TASK DESCRIPTION -
From the items below, pick out each line that contains the word "agent" and copy it in full.
_ _ _
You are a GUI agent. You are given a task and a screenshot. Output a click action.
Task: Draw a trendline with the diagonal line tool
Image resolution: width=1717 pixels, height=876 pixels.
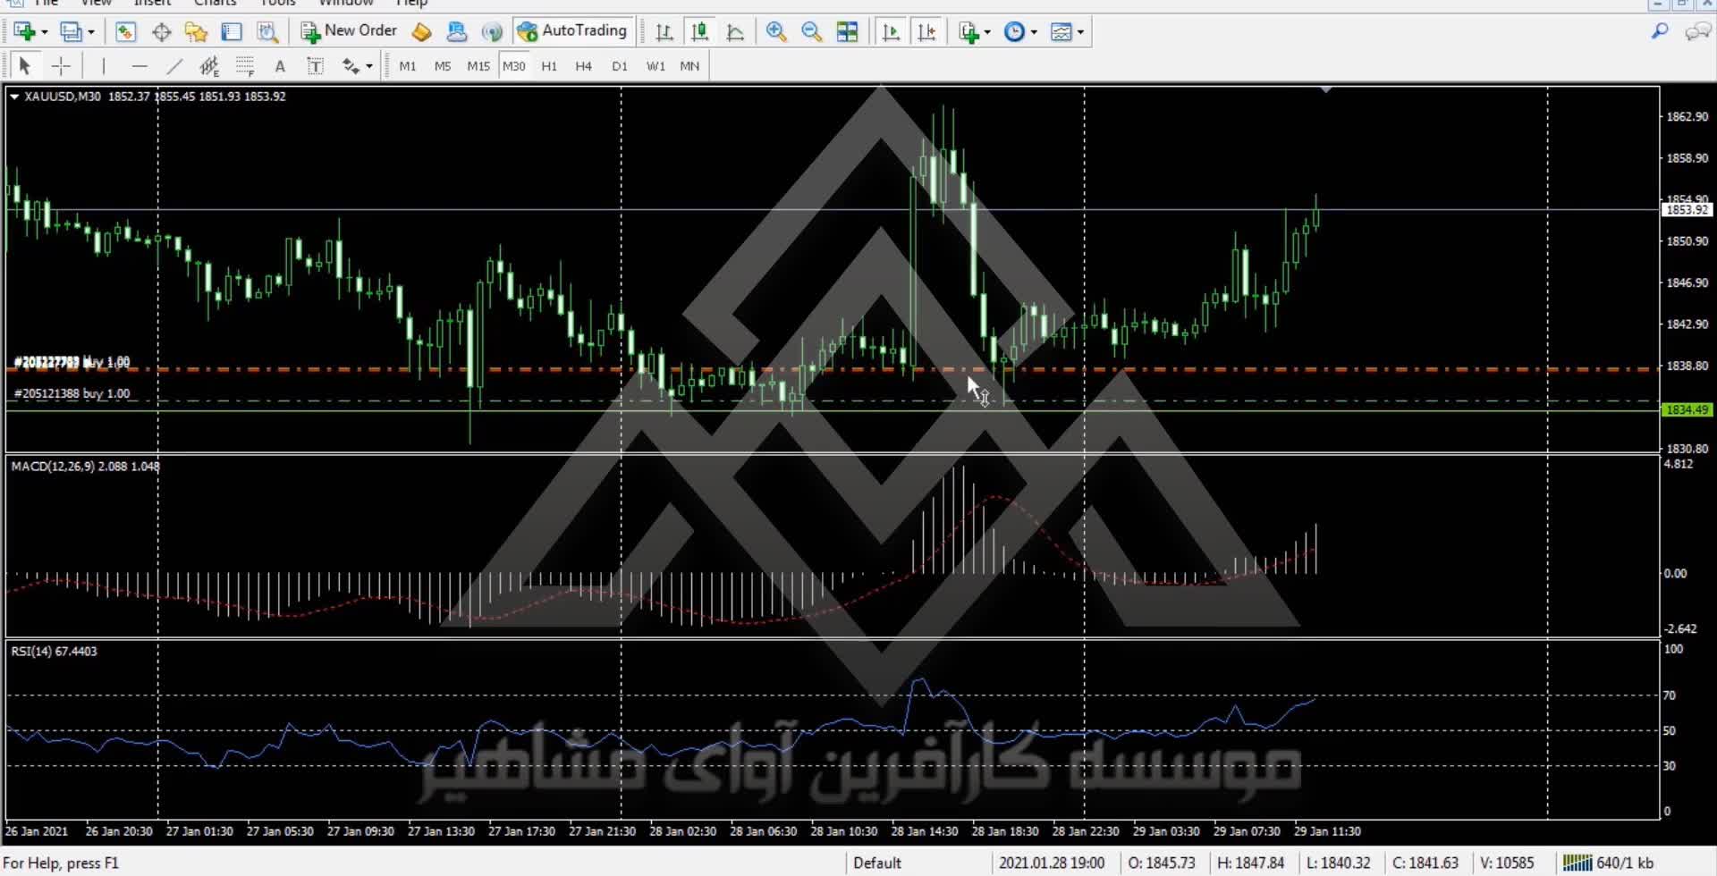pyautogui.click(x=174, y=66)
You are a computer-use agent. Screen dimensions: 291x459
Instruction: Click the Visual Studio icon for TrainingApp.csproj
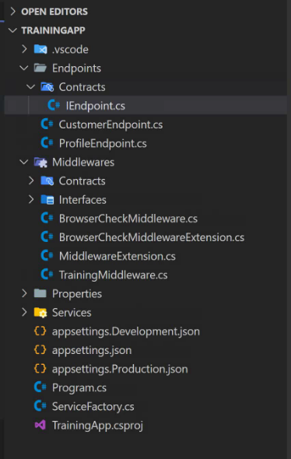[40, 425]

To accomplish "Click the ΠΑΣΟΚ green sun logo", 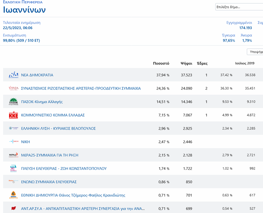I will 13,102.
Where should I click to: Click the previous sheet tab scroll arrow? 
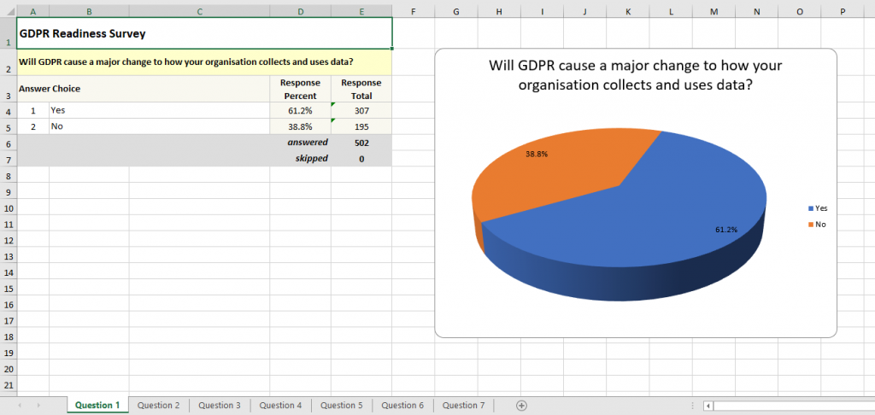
_ _ _
SOLUTION TO THE EXERCISE -
You are a GUI agent. You are given a task and a screenshot. Output a click action.
You are a computer-use agent. Screen dimensions: 291x459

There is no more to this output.